== What to do ==
Beginning with the line that contains "The width and height of the screenshot is (757, 417)." and ending with the line that contains "This screenshot has height=381, width=709.", reproduce the lines of the entries below exactly, omitting pictures.

++++++++

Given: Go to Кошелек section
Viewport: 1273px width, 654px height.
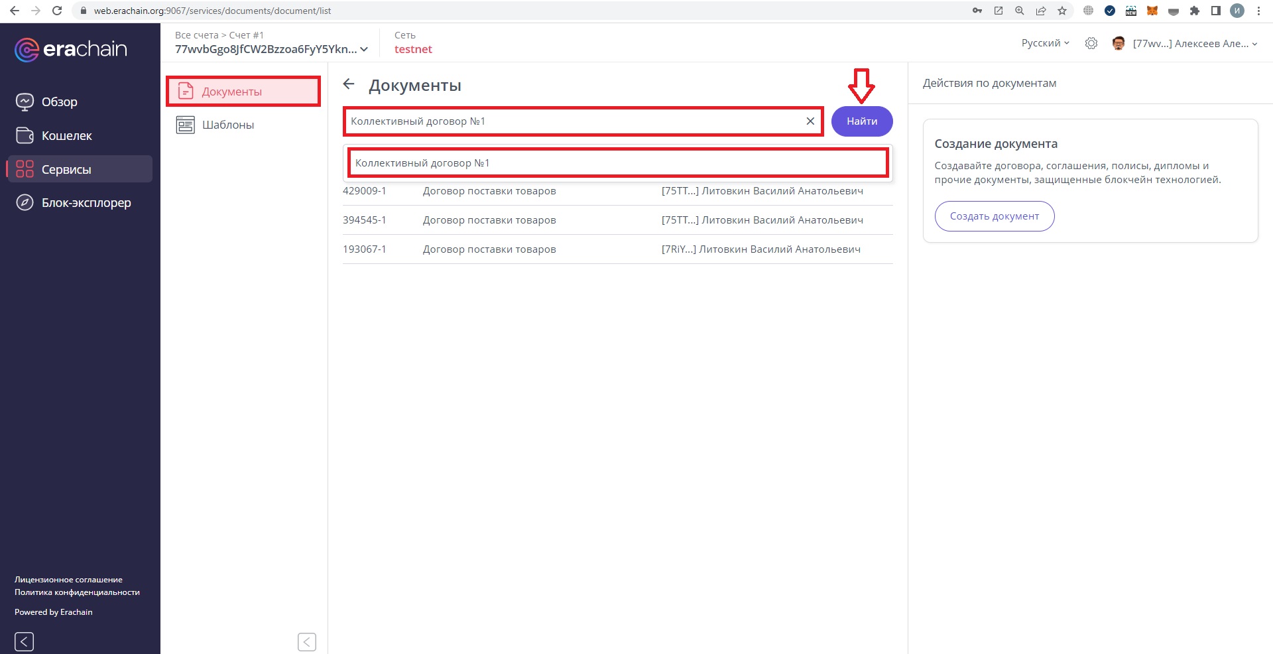Looking at the screenshot, I should pos(66,136).
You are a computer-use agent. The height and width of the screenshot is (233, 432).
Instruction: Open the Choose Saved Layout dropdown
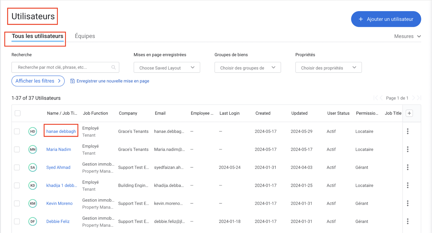click(167, 68)
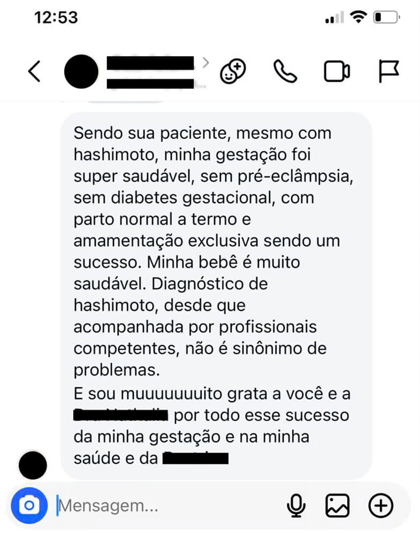Tap the paragraph starting 'E sou muuuuuuuito grata'
420x535 pixels.
212,426
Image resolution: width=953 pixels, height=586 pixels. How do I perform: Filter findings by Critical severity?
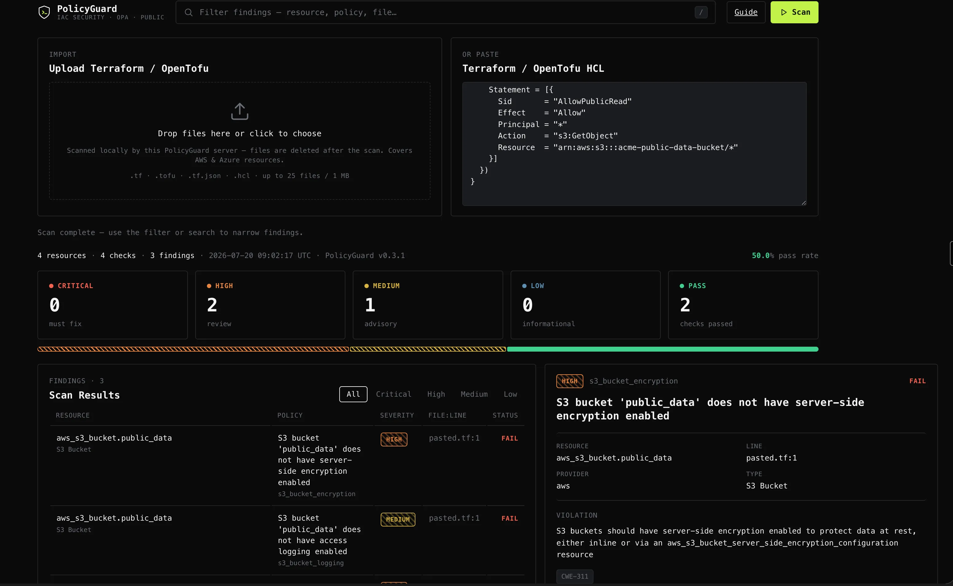394,394
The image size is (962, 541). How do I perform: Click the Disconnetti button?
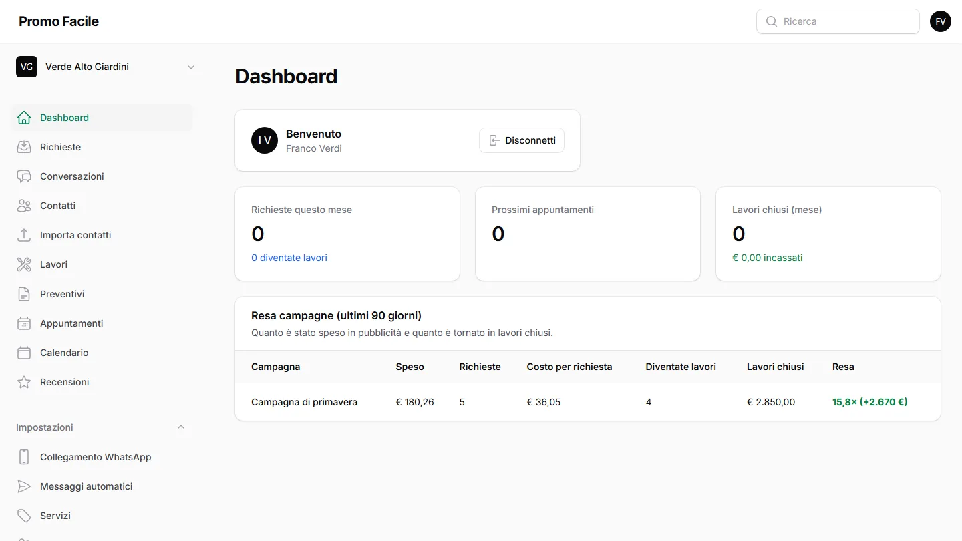tap(522, 140)
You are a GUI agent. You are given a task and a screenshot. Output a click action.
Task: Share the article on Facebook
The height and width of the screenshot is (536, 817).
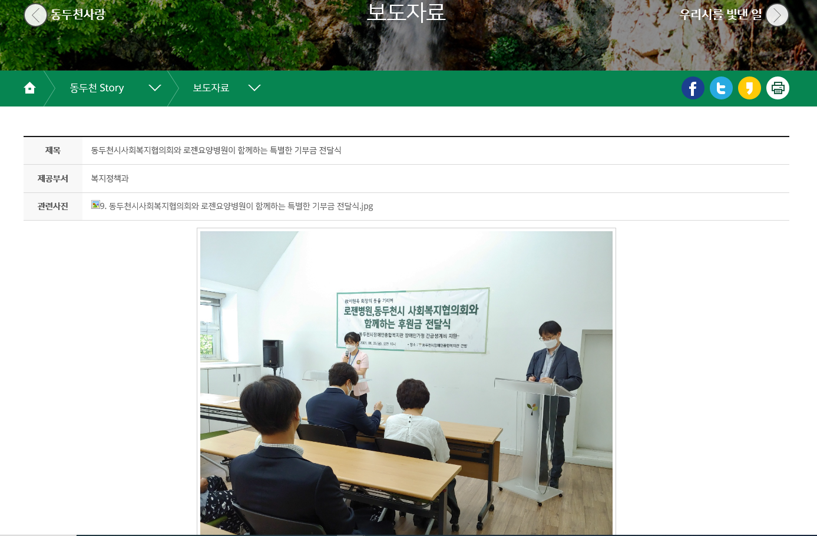tap(693, 88)
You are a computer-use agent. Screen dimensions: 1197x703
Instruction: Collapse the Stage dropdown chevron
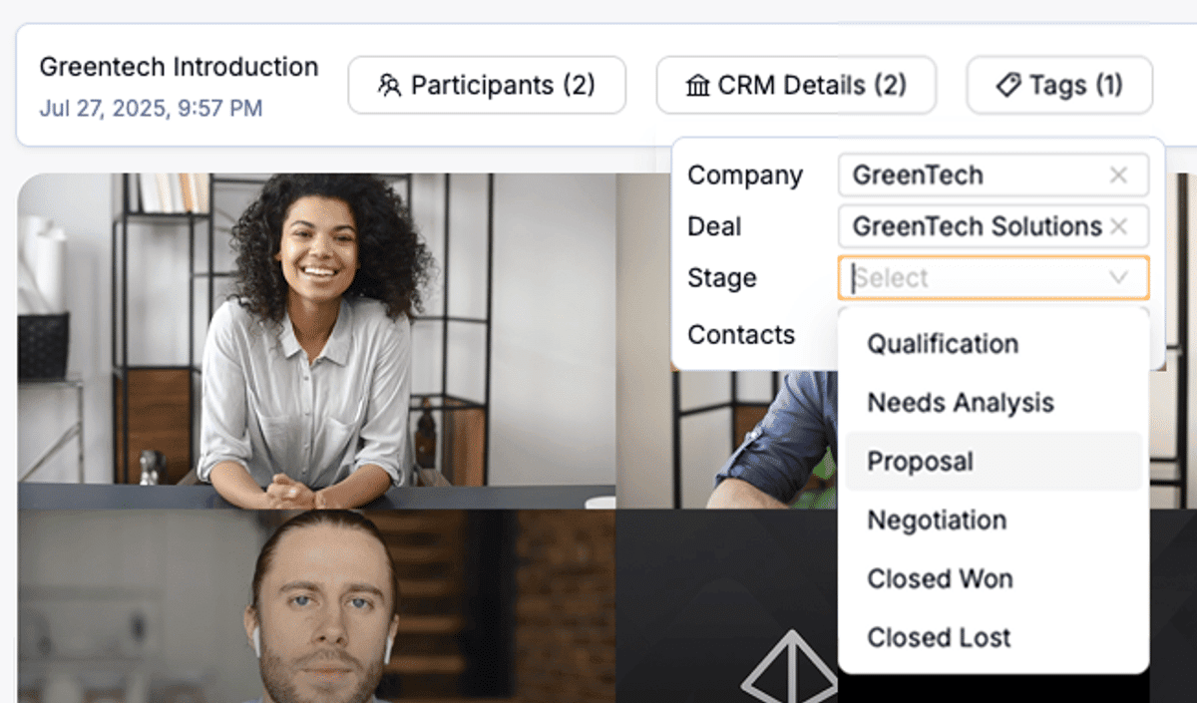tap(1118, 278)
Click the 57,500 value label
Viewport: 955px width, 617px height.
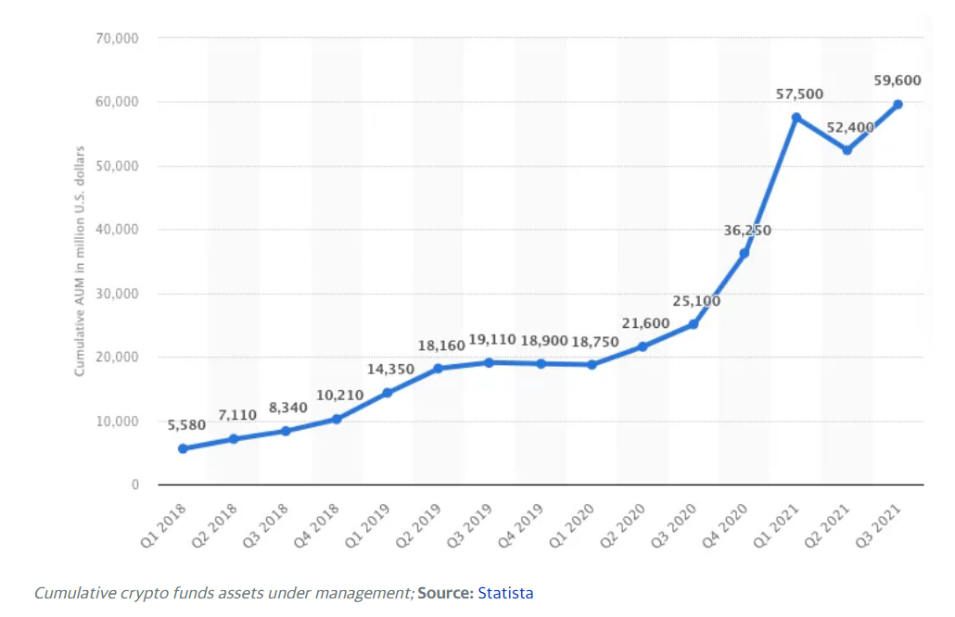(x=799, y=94)
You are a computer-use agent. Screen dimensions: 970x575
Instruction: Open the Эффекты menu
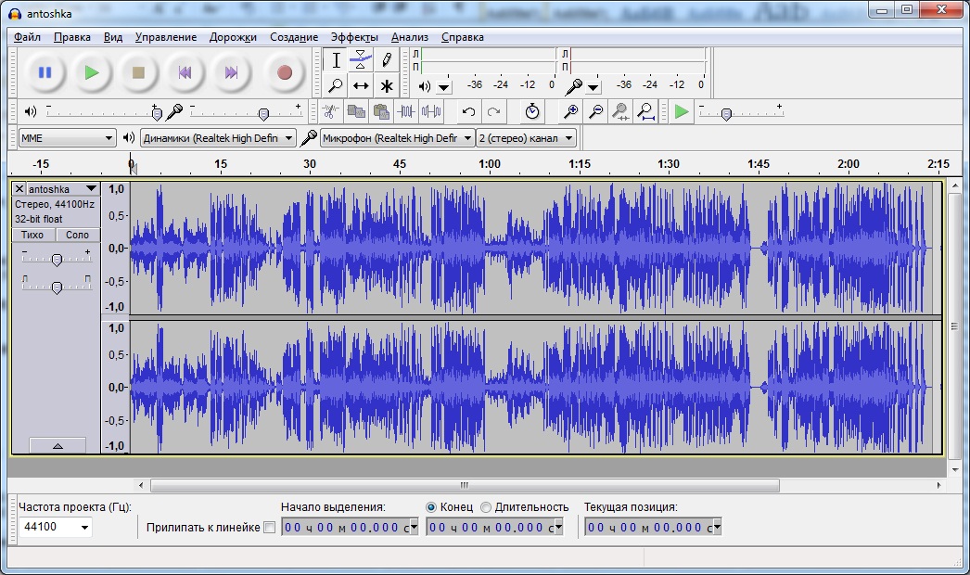(x=353, y=37)
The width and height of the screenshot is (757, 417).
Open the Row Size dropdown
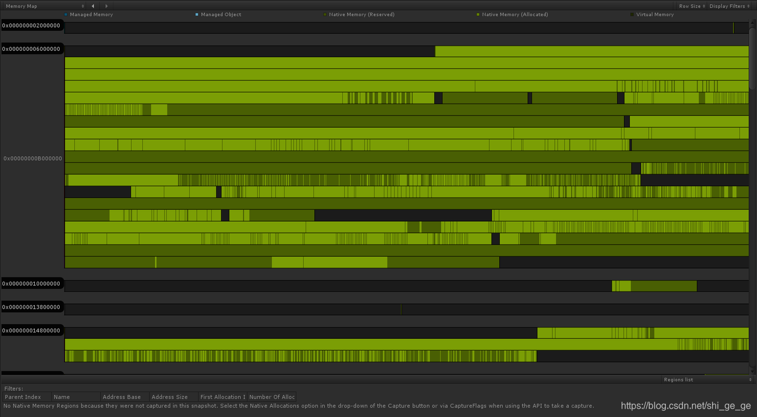[x=690, y=6]
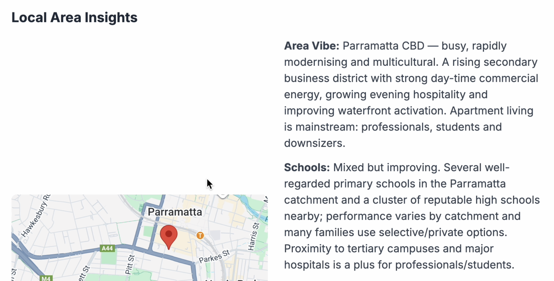Select the Parramatta suburb label on map
Screen dimensions: 554x281
pyautogui.click(x=175, y=212)
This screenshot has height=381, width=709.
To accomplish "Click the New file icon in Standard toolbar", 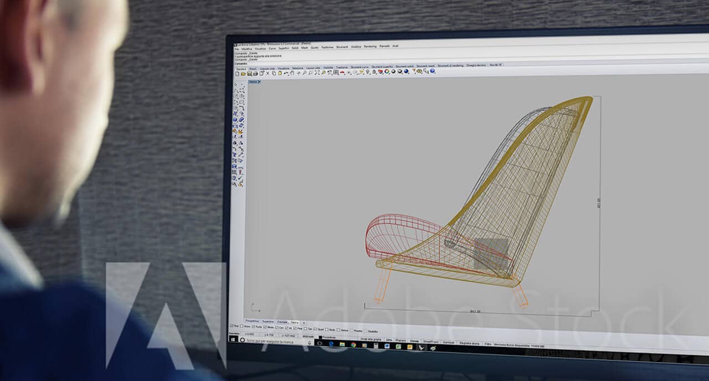I will click(x=237, y=73).
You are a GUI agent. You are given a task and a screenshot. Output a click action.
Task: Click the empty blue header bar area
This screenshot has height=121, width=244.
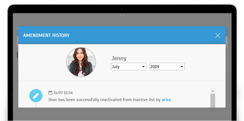140,35
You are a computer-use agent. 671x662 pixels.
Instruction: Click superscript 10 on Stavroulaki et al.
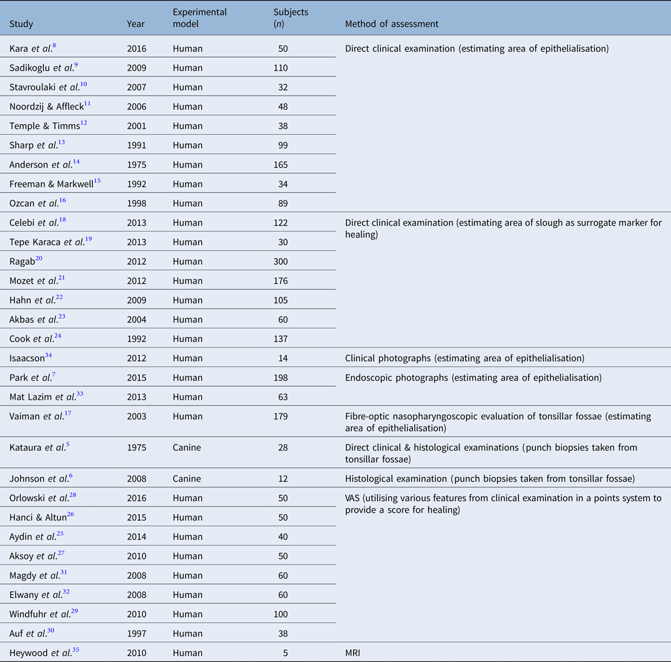[x=84, y=83]
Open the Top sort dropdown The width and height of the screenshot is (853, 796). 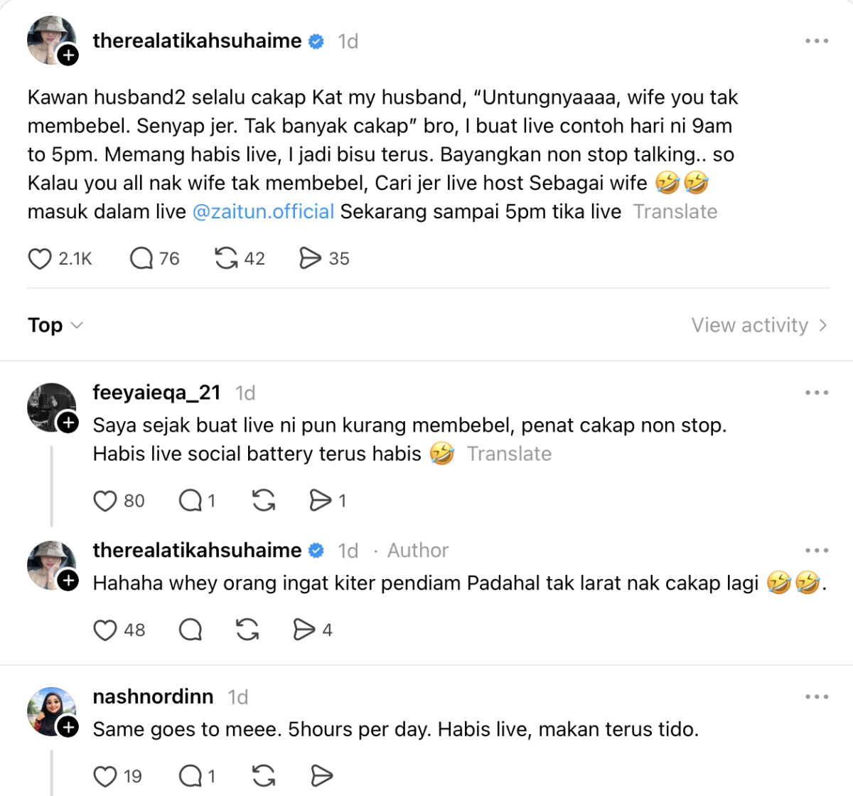55,325
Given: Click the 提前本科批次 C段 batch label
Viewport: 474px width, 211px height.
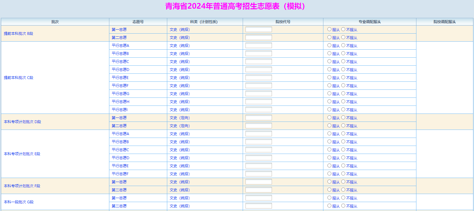Looking at the screenshot, I should pyautogui.click(x=18, y=78).
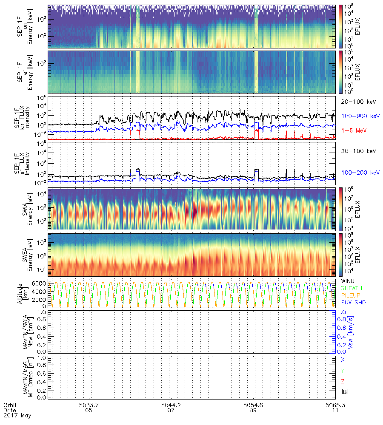
Task: Select the red Z magnetic field component label
Action: [x=343, y=381]
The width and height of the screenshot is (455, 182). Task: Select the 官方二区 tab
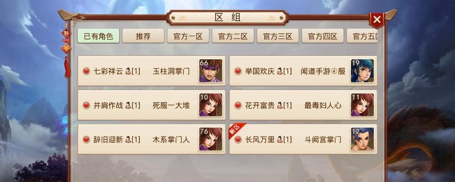[x=233, y=36]
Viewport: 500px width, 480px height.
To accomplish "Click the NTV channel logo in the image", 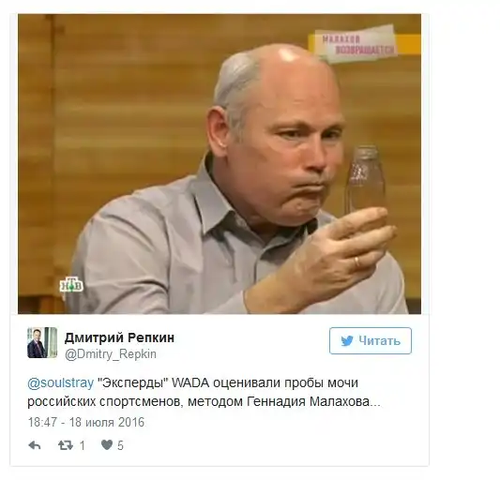I will (71, 285).
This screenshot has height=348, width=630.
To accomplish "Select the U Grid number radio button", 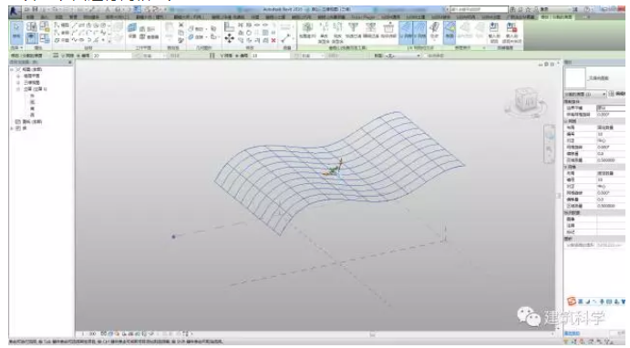I will pos(78,56).
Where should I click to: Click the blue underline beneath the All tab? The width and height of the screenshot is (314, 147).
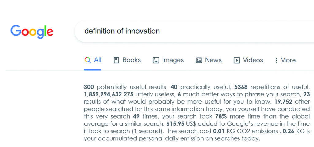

++++++++

== Output for this task ==
The width and height of the screenshot is (757, 417).
Open the Row Size dropdown
[x=690, y=6]
Select the Parramatta suburb label on map
Screen dimensions: 554x281
pyautogui.click(x=175, y=212)
This screenshot has height=381, width=709.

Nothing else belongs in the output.